La cortina de humo del DDoS: por qué restaurar el tiempo de actividad podría ser tu primer error.

En una noche del pasado noviembre, los gráficos de tráfico de la empresa de apuestas deportivas 1win experimentaron un aumento repentino. Horas después, las líneas se estabilizaron, las luces LED se encendieron en verde y el sistema cerró boletos. Sin embargo, la sorpresa se reveló más tarde: mientras terabits de datos inundaban el perímetro de protección, un atacante logró sustraer 96 millones de registros de clientes.

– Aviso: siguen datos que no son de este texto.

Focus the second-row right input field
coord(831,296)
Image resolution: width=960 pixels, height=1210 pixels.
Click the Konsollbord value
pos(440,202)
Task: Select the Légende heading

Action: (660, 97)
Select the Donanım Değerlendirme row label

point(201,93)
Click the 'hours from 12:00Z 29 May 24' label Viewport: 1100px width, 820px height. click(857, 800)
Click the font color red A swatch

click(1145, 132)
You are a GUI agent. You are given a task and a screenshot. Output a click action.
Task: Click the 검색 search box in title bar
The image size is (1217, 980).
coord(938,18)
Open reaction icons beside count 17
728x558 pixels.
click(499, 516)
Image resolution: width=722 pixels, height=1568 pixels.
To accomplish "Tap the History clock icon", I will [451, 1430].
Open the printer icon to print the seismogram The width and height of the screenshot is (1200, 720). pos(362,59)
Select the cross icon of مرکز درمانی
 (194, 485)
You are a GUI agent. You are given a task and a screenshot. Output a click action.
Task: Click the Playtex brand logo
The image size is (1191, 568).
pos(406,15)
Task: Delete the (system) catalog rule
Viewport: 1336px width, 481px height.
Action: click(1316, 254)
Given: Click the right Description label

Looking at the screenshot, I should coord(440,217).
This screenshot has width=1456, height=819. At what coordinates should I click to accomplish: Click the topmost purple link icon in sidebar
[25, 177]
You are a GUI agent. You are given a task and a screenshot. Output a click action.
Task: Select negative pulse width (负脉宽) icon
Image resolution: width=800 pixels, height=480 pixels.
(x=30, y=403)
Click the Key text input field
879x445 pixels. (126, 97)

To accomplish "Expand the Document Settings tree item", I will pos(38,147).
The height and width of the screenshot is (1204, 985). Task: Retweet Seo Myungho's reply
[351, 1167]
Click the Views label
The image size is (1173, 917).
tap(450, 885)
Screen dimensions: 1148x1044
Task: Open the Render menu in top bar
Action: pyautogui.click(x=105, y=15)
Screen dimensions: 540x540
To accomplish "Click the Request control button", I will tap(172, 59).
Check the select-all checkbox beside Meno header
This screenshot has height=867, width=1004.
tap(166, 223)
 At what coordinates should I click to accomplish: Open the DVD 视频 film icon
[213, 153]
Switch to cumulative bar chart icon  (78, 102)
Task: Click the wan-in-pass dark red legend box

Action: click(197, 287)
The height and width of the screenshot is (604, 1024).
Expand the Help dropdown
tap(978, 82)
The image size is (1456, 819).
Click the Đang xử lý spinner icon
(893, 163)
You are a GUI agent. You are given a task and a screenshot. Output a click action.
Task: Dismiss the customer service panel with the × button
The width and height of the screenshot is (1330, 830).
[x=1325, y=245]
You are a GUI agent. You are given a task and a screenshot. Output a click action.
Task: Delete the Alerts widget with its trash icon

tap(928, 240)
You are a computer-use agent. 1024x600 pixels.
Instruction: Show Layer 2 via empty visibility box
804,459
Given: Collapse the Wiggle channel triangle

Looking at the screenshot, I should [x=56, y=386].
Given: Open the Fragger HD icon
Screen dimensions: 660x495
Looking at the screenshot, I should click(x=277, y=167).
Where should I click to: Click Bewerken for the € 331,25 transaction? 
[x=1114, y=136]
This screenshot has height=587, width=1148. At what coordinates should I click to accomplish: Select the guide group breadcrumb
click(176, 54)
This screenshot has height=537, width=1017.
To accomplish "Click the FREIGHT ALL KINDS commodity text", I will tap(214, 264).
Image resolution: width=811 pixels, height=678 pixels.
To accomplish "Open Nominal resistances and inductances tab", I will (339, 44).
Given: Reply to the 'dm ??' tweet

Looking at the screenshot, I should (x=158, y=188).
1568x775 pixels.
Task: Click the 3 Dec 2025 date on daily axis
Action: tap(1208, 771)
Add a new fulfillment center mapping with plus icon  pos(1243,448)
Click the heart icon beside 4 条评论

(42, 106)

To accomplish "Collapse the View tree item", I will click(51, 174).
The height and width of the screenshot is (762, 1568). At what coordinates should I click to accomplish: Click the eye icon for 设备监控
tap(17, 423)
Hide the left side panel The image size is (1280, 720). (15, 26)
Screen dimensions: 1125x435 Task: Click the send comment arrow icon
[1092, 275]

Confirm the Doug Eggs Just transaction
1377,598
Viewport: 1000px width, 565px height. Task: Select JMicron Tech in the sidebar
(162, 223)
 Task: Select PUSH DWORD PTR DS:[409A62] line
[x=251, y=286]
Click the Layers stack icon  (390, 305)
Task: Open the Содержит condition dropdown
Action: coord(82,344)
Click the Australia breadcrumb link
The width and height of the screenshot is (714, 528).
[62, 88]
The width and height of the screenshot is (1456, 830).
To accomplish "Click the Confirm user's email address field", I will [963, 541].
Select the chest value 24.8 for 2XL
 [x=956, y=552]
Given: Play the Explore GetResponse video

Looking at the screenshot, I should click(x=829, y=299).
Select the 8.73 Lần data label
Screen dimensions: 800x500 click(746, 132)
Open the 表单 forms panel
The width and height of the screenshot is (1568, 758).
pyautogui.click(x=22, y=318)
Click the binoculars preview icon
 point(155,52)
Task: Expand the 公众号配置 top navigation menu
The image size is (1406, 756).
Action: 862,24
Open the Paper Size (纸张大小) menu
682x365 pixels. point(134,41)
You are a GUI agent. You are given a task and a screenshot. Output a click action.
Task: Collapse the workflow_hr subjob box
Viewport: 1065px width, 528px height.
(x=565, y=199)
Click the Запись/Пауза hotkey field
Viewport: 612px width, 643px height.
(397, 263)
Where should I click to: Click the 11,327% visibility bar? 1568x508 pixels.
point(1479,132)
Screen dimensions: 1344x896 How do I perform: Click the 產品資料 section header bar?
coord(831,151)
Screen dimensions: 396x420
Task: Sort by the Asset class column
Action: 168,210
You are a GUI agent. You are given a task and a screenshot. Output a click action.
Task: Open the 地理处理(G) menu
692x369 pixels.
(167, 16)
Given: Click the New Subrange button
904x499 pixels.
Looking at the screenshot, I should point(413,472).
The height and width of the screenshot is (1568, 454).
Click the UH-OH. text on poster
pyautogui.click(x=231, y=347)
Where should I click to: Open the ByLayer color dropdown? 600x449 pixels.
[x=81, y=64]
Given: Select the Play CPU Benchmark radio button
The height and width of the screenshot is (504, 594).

El ruido ocasionado por el ataque fue tan intenso que nadie prestó atención al momento en que se abrió la puerta del recinto.

El responsable de esta brecha de seguridad fueron los ataques de Denegación de Servicio Distribuida (DDoS). Lo que antes era considerado un acto de vandalismo digital ha evolucionado hacia una táctica de distracción, ocupando recursos de consola y ciclos de CPU, mientras que la verdadera intrusión se lleva a cabo en otro lugar. Los ataques DDoS se han vuelto cada vez más comunes, con operadores que solían registrar dos incidentes diarios, ahora contando con cientos. El 44% de estos ataques finaliza en menos de cinco minutos, lo que deja poco tiempo para reaccionar ante el engaño.

La razón detrás del aumento de estos ataques radica en el costo accesible de suscripciones a servicios de DDoS por encargo, que son más baratos que una suscripción de Netflix. Además, botnets como Eleven11bot han utilizado cámaras web comprometidas para lanzar ataques DDoS récord, alcanzando picos de 6.5 Tb/s en febrero, superando en más de diez veces el récord anterior de Mirai establecido en 2016.

Los atacantes no llegan para causar caos físico; en cambio, crean distracción mientras roban información valiosa, introducen ransomware o instalan puertas traseras para futuros ataques. Muchas veces, los equipos de seguridad bajan la guardia una vez que los gráficos de latencia vuelven a la normalidad, sin darse cuenta de que están celebrando innecesariamente.

En un entorno de seguridad, la falla del sistema, llamada "fail-open", se produce cuando el sistema se satura de tráfico y no puede mantener las defensas, lo que permite que el tráfico malicioso fluya sin ser filtrado. Es vital recordar que esta situación no es ineludible, sino el resultado de decisiones de configuración y diseño.

Para contrarrestar estos ataques, se pueden implementar varias estrategias:

1. Establecer un perfil de comportamiento inusual: Detectar anomalías en el tráfico que podrían indicar una intención maliciosa, como cámaras que normalmente no envían mucho tráfico saturando un servidor DNS.

2. Automatizar respuestas rápidas: Dado que los ataques pueden ser tan veloces, es crucial emplear tecnología que responda automáticamente al tráfico malicioso antes de que sea evidente para el humano.

3. Incorporar capas de protección adyacentes: Implementar un sistema independiente que pueda manejar el tráfico antes de que alcance los firewalls, evitando que se saturen en el proceso.

4. Revisar configuraciones de seguridad: Es esencial hacer un inventario de cómo los dispositivos manejan situaciones de fallos y asegurarse de que no se configuren para permitir el paso de tráfico sin autorización.

Los ataques DDoS pueden deslumbrar, pero el verdadero objetivo es el robo de información de valor. Mantener la vigilancia y estar preparado puede marcar la diferencia en la defensa frente a estas amenazas.